厌氧反硝化产甲烷体系中喹啉与吲哚共基质的降解特性

研究了厌氧反硝化产甲烷体系中，典型含氮杂环化合物喹啉、吲哚作为共基质碳源，厌氧生物对二者的降解特性，及群落分析.结果表明：在共基质条件下，喹啉的存在对吲哚的生物降解有抑制作用，且抑制随喹啉浓度的升高而升高；吲哚的存在对喹啉的生物降解有促进作用，但吲哚浓度过高（150mg/L）抑制了喹啉的降解；喹啉、吲哚共基质时，二者的降解都遵循零级反应动力学；通过GC-MS分析，喹啉的主要中间代谢产物分别为2（1H）喹诺酮与8-羟基-2（1H）喹诺酮；吲哚的主要代谢产物为2-吲哚酮与靛红；通过高通量测序对共基质体系的微生物群落进行分析，发现厌氧功能菌群得到富集，细菌菌门以变形菌门Proteobacteria为主，菌纲以Gammaproteobacteria和Betaproteobacteria为主，菌属以Acinetobacter，Candidimonas，Azospira，和Desulfomicrobium为主.

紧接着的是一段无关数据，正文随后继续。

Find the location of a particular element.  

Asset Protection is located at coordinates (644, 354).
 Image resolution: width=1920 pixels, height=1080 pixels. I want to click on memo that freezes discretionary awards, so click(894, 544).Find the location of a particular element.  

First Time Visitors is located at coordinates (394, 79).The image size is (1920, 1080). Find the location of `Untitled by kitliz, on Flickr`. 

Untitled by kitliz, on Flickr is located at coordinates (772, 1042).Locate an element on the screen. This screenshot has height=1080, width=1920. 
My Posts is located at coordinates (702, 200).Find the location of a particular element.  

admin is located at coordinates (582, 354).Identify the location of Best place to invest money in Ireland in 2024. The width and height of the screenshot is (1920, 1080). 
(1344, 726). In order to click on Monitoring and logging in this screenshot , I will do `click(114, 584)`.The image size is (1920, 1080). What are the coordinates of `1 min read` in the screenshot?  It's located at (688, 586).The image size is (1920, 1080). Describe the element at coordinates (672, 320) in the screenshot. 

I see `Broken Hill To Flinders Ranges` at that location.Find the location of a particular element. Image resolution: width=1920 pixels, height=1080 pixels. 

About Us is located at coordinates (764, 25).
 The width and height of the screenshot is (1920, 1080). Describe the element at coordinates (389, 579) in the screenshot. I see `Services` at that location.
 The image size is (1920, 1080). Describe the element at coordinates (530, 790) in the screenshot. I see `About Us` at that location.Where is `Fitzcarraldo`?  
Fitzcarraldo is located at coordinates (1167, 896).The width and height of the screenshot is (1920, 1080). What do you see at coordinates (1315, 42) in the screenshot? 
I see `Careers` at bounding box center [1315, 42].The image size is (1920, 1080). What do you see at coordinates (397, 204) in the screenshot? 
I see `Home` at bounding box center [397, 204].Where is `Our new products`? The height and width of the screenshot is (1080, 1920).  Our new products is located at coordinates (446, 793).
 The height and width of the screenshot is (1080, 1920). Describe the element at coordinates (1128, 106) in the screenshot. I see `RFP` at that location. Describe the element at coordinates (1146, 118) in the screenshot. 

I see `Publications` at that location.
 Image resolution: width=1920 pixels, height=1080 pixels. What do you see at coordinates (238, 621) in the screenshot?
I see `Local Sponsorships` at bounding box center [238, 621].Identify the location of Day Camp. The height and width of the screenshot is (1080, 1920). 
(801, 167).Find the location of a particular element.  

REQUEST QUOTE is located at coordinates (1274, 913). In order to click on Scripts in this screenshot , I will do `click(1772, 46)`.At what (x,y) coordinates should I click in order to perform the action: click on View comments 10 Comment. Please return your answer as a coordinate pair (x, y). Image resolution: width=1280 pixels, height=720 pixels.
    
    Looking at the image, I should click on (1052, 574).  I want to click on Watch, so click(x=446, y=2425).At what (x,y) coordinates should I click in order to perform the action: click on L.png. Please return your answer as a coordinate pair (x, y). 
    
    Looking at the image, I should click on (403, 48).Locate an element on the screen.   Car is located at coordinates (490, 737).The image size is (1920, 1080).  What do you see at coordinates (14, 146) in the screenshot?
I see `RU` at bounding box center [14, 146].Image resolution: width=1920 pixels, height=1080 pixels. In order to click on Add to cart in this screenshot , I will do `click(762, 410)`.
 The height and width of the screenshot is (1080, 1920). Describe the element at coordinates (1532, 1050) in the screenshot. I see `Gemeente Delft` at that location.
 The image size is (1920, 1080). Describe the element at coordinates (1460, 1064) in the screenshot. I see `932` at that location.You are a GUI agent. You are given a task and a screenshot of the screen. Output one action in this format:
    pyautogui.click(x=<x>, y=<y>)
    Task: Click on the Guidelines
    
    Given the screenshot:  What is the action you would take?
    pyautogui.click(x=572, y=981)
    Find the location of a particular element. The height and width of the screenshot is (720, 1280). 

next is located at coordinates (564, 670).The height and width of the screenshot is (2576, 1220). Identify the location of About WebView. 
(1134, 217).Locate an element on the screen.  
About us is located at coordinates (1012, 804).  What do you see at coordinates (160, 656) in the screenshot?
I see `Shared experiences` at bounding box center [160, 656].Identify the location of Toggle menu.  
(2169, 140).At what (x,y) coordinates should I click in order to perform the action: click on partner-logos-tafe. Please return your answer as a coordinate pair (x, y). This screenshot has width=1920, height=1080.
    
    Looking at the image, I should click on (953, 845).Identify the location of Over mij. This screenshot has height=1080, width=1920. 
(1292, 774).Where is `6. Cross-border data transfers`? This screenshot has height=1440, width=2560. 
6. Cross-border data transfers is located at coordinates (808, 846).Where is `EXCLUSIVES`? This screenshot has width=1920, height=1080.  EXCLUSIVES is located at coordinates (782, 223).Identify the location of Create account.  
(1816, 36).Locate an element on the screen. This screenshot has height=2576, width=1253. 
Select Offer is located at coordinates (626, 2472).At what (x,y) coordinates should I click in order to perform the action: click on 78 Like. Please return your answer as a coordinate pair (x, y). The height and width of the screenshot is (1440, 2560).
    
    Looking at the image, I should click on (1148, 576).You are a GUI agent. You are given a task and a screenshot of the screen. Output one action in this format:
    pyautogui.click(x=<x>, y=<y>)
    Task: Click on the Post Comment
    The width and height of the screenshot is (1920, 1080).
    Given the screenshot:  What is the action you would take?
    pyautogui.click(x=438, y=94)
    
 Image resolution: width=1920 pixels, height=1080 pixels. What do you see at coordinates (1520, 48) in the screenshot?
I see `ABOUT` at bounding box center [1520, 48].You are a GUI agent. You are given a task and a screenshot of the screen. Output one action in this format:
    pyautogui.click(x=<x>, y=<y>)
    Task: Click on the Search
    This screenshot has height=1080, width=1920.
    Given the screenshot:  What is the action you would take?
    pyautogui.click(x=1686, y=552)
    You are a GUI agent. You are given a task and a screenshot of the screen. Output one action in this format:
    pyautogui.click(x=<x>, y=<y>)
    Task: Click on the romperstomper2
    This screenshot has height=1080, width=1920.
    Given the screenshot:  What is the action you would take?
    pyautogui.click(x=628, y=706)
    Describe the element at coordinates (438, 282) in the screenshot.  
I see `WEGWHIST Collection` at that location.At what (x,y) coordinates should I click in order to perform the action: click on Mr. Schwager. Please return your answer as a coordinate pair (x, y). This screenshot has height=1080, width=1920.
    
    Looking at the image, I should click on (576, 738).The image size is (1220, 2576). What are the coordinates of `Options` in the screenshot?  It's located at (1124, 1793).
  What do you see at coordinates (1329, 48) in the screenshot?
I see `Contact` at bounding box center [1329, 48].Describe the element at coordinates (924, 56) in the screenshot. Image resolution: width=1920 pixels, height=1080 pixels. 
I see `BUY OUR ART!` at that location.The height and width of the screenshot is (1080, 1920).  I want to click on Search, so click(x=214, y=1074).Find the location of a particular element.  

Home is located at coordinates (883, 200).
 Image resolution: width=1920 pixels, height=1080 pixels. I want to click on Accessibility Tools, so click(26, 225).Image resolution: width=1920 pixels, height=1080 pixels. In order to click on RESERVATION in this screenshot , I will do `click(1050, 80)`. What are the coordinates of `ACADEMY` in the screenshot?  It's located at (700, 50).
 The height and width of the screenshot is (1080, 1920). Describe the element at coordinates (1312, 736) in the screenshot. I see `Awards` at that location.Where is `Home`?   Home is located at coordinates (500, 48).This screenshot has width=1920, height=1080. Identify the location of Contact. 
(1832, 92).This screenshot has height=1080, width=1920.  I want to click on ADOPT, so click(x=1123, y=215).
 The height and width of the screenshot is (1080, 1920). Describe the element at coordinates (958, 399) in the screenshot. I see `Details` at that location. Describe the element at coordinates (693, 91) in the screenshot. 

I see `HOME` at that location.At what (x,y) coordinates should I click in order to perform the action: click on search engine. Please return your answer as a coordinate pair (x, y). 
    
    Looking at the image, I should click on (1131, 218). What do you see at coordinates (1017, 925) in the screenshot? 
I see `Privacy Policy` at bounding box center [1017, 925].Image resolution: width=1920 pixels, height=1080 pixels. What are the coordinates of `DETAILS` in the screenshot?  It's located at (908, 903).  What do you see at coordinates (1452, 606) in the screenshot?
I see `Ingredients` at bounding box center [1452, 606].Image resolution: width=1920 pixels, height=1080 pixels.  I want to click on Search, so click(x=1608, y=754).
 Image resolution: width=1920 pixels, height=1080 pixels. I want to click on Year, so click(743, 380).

Degradation of quinoline and indole co-substrate under anaerobic denitrification and methanogenesis conditions

Bath experimrnts were conducted to study the degradation characteristics and microbial community of quinoline and indoles co-substrate under anaerobic denitrification and methanogenesis conditions, which were known as typical N-heterocyclic compounds. The results showed that the presence of quinolone could inhibit the degradation of indole, and the inhibition effect was enhanced with the increase of quinoline concentration; the presence of indole could promote the degradation of quinoline, but the high concentration of indole (150mg/L) inhibited the degradation of quinolone; the kinetics of quinoline and indole was followed the zero-order kinetics model; through GC-MS analyses, the intermediate metabolites of quinoline were 2-hydroxyquinoline and 2,8-dihydroxyquinoline; and metabolites of indole were oxindole and isatin. The high-throughput sequencing technology was used to analyze the microbial community structure, and results indicated that the functional bacterial were enriched in the anaerobic denitrification and methanogenesis system. The bacterial phylum was Proteobacteria, the dominant classes were Gammaproteobacteria and Betaproteobacteria, and the dominant genera were Acinetobacter, Candidimonas, Azospira, and Desulfomicrobium.